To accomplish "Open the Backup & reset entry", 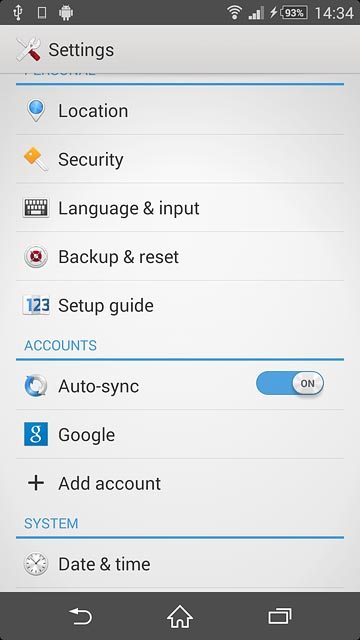I will pos(180,257).
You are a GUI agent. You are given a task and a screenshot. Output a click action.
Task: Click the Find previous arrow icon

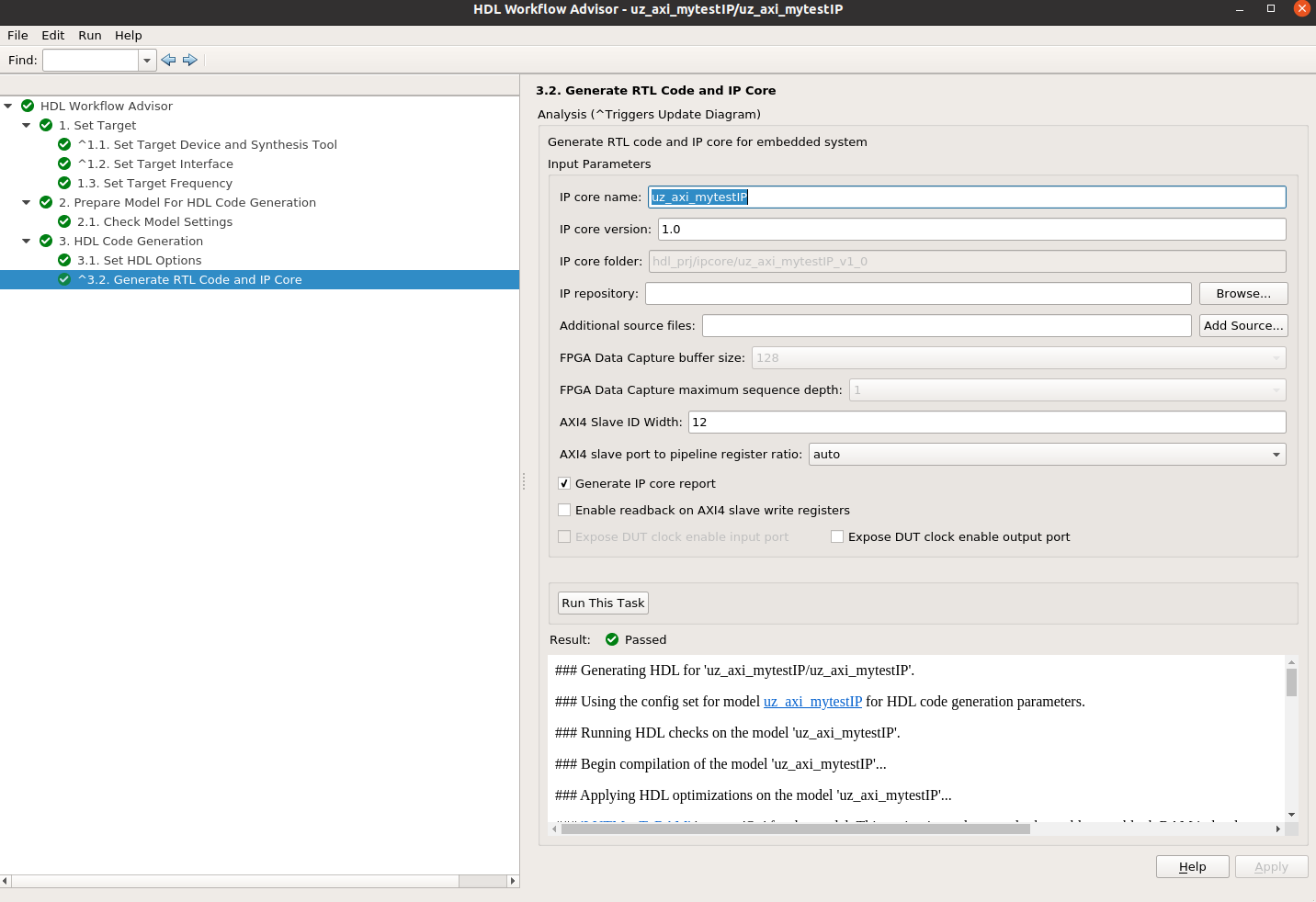pos(168,60)
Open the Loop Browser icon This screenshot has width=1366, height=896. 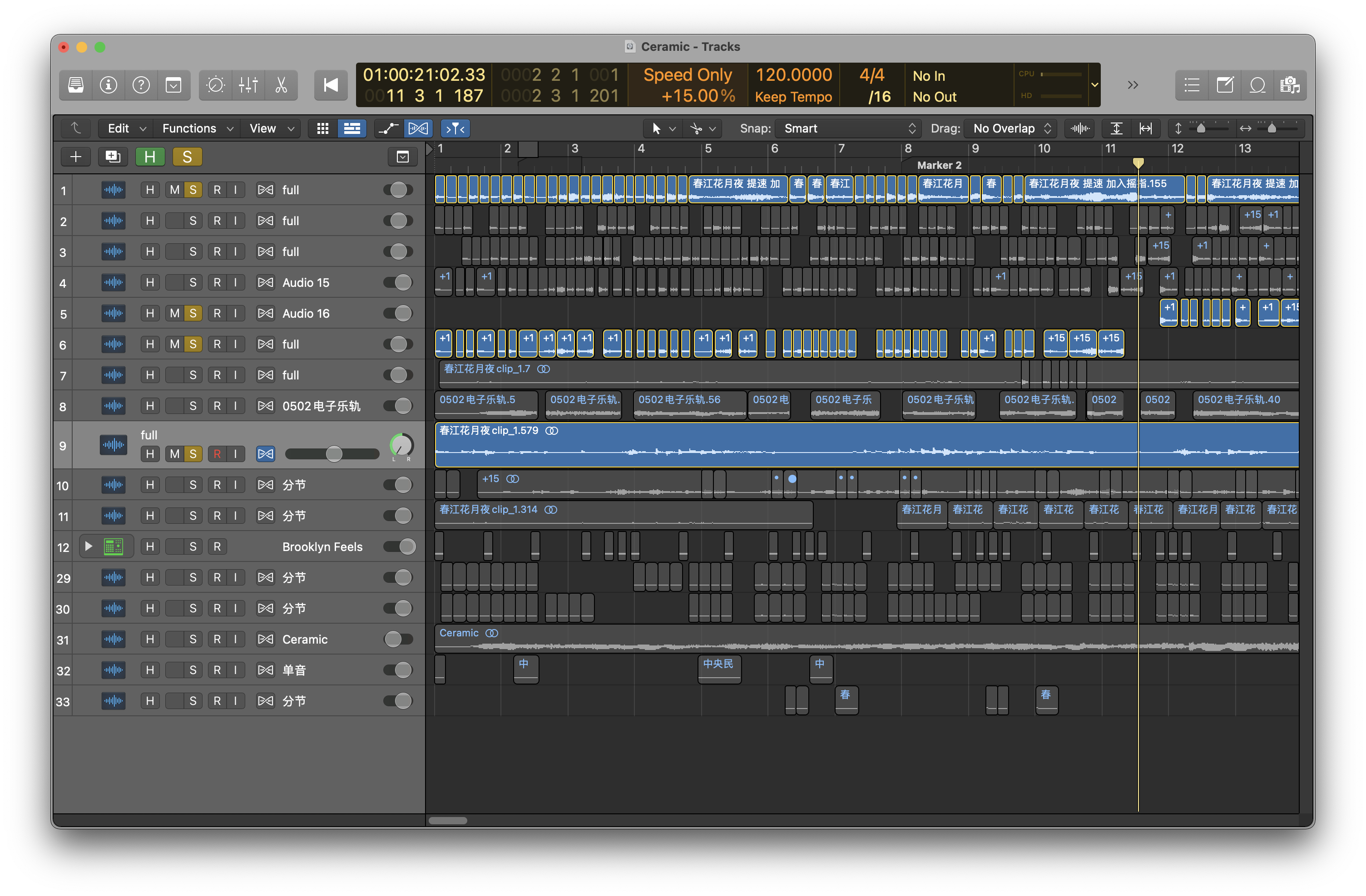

————————

Copy the records word for word, starting at the line containing "You are a GUI" and ending at the last line of the records. Leave the pictures out of your answer.

Exercise output
You are a GUI agent. You are given a task and a screenshot. Output a click action.
Task: Click the Find previous arrow icon

pos(168,60)
Open the Loop Browser icon This screenshot has width=1366, height=896. 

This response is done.